##### Provided records #####
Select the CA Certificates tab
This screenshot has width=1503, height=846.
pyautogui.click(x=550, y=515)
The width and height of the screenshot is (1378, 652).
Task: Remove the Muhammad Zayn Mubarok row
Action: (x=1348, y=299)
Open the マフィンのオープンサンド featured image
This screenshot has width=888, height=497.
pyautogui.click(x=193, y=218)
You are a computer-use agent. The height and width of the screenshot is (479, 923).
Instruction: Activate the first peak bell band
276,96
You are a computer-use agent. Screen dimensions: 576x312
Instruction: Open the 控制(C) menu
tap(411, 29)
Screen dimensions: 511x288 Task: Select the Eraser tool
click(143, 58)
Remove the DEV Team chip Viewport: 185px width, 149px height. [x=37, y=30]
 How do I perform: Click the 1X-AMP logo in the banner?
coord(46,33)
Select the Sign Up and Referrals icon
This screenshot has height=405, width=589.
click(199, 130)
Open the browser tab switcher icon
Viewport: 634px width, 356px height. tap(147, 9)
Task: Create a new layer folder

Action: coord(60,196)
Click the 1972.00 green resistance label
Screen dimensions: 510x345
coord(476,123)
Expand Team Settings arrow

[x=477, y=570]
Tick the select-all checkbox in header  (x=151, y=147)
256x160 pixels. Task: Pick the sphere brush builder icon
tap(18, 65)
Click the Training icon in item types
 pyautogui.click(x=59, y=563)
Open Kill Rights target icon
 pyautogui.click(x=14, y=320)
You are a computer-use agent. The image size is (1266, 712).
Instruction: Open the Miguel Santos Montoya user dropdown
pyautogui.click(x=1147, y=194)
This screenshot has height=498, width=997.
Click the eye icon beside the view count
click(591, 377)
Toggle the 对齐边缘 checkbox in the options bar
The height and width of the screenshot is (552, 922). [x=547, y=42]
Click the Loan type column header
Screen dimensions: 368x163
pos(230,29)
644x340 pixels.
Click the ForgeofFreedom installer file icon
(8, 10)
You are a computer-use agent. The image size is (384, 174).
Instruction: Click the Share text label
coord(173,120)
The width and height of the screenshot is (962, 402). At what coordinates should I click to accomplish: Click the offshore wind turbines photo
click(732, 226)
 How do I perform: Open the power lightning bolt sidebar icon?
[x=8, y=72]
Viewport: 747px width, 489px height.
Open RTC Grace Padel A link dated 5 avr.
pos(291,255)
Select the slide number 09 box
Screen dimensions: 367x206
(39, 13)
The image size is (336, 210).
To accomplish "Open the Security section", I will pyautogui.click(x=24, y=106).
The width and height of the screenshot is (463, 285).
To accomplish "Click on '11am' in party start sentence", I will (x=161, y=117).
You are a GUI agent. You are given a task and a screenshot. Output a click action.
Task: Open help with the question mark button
#####
** Problem **
Reproduce the records from their start through the line containing "Action: (x=1348, y=299)", switching "CA Certificates" to "Client Certificates" and leaving everything else unchanged.

** Task answer **
Select the Client Certificates tab
This screenshot has width=1503, height=846.
pyautogui.click(x=550, y=515)
The width and height of the screenshot is (1378, 652).
Task: Remove the Muhammad Zayn Mubarok row
Action: (x=1348, y=299)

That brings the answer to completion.